[What to do]: Edit the stretch from "Open the Filters panel" through "pyautogui.click(x=17, y=60)" so that "Carrier label" becomes "Carrier field", changing nothing else. Give back only those lines.

[Information given]:
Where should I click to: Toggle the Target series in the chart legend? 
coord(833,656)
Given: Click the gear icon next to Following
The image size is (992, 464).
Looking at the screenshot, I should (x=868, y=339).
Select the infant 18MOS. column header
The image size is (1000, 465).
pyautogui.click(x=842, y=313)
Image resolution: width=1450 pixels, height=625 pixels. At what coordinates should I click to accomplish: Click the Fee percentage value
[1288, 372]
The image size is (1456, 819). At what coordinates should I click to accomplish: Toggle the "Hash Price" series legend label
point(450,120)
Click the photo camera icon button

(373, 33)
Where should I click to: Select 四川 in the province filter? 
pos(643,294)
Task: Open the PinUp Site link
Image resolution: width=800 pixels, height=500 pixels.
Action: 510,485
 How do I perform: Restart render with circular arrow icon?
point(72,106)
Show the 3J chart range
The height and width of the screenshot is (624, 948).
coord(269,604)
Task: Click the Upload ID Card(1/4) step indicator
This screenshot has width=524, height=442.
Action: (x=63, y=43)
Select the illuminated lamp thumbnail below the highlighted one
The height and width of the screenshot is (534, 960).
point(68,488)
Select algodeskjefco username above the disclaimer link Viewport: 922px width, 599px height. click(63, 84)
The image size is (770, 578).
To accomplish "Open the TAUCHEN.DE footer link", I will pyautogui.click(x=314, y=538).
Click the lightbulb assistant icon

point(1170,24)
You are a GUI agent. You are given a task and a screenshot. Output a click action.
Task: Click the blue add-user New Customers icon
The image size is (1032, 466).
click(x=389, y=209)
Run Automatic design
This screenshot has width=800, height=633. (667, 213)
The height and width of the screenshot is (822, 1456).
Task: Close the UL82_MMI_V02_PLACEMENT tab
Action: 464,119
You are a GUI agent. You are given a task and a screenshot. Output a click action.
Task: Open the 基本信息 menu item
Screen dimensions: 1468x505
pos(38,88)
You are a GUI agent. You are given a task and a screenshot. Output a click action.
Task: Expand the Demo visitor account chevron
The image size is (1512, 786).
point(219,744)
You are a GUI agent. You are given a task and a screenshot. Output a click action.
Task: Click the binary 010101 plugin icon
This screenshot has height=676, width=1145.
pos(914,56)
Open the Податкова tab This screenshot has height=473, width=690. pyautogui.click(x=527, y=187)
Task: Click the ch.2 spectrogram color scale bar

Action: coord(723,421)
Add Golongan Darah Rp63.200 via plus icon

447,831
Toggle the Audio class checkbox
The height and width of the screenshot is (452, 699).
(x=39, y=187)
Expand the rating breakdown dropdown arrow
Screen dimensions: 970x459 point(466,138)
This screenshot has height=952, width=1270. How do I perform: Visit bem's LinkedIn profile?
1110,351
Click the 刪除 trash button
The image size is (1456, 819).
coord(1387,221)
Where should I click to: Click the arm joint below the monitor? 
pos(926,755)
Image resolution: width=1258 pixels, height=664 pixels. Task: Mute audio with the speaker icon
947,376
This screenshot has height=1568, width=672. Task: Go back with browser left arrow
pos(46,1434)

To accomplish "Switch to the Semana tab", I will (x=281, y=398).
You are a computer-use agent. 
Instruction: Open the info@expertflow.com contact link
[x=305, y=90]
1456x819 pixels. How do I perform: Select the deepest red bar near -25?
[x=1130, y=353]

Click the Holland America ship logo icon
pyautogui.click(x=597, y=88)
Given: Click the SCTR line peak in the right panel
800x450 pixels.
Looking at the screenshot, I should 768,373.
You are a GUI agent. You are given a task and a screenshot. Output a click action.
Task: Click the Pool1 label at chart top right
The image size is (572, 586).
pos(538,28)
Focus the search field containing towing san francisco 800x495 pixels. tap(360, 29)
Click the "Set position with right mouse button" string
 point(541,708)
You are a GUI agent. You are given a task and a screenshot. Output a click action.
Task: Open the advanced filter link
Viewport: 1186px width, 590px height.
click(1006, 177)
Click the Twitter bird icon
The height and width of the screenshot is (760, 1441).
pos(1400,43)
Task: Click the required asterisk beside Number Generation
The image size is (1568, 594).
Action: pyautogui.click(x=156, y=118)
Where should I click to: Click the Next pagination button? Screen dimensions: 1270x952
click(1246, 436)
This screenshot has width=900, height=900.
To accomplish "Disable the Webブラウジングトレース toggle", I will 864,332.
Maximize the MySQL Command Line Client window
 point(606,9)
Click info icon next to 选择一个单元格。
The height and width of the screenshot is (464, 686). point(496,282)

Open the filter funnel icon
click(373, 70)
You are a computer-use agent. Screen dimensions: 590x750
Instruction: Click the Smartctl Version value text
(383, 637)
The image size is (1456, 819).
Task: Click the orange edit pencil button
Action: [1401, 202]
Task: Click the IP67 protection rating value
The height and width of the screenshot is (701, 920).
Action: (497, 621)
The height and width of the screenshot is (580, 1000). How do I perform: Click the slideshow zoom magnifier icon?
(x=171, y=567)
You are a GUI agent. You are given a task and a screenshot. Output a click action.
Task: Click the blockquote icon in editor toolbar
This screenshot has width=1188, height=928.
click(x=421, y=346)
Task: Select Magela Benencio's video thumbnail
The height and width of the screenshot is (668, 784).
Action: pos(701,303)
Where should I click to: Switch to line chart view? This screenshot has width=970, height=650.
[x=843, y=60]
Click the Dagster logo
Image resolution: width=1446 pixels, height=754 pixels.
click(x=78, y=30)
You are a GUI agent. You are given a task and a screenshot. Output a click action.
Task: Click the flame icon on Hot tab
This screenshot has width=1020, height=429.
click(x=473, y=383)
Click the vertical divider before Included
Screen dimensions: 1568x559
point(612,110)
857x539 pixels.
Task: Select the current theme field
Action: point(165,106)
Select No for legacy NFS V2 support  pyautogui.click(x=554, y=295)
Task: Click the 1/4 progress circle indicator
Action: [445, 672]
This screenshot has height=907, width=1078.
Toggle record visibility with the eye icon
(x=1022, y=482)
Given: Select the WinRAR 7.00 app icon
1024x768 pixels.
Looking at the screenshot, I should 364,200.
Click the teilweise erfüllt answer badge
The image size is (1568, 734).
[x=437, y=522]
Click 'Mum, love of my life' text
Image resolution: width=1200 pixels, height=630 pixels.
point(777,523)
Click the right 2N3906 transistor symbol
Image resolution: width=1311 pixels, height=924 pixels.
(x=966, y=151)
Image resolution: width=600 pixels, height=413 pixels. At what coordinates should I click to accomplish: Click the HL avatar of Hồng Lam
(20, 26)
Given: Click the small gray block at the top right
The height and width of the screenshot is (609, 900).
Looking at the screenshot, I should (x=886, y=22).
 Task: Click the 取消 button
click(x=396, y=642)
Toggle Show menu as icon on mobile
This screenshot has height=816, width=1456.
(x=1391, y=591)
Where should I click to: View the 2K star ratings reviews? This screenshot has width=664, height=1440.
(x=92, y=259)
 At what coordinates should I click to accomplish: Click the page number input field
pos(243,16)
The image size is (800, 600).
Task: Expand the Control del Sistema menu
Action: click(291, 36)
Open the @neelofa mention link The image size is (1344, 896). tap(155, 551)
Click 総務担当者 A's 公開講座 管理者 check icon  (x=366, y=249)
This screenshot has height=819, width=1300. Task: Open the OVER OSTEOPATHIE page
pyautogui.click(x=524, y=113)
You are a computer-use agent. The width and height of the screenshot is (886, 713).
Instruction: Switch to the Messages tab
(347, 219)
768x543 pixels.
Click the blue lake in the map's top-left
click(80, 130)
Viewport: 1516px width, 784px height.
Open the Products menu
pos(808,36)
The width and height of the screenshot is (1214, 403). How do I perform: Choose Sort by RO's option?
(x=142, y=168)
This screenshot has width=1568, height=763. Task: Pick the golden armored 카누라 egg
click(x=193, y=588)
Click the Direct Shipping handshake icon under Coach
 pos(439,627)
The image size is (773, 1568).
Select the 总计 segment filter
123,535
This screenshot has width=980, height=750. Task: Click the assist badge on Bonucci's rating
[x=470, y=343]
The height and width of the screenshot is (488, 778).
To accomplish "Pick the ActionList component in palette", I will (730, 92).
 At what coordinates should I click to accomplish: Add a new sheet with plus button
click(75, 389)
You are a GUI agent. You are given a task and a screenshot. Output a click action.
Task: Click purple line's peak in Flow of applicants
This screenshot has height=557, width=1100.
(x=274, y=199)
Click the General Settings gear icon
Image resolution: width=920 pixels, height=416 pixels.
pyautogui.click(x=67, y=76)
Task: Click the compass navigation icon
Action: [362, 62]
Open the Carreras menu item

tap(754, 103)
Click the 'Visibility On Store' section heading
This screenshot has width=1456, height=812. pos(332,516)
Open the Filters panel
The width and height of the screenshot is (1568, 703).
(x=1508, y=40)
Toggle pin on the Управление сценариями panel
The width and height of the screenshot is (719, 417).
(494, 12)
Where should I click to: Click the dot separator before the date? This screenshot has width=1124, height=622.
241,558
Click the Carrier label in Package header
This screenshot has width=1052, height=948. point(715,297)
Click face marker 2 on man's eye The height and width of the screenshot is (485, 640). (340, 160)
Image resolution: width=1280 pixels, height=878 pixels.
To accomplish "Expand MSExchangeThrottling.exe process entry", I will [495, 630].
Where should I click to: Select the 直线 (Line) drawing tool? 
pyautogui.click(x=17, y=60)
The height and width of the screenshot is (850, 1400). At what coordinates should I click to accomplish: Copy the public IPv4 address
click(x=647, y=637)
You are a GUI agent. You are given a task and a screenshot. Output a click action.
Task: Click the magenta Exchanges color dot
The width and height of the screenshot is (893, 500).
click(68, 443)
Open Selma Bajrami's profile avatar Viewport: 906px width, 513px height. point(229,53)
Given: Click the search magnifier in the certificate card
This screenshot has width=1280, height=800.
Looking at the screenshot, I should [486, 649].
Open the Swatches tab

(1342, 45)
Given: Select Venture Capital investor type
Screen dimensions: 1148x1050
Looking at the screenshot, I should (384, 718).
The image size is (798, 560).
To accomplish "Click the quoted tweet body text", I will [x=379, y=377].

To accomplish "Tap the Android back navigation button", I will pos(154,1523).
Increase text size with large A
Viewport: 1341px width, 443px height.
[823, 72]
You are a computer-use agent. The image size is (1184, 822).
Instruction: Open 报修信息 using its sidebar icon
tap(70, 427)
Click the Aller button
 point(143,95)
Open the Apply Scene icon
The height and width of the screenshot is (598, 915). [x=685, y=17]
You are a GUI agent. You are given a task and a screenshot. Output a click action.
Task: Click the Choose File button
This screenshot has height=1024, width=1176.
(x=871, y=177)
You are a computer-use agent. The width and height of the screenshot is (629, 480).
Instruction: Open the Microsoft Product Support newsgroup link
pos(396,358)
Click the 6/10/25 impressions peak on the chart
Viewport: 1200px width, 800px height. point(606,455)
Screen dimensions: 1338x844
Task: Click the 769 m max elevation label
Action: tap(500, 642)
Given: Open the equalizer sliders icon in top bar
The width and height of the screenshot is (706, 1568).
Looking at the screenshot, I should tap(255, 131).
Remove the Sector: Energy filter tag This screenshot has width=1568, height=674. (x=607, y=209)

[Finished answer]:
Open the Filters panel
The width and height of the screenshot is (1568, 703).
(x=1508, y=40)
Toggle pin on the Управление сценариями panel
The width and height of the screenshot is (719, 417).
(494, 12)
Where should I click to: Click the dot separator before the date? This screenshot has width=1124, height=622.
241,558
Click the Carrier field in Package header
This screenshot has width=1052, height=948. point(715,297)
Click face marker 2 on man's eye The height and width of the screenshot is (485, 640). (340, 160)
Image resolution: width=1280 pixels, height=878 pixels.
To accomplish "Expand MSExchangeThrottling.exe process entry", I will [495, 630].
Where should I click to: Select the 直线 (Line) drawing tool? 
pyautogui.click(x=17, y=60)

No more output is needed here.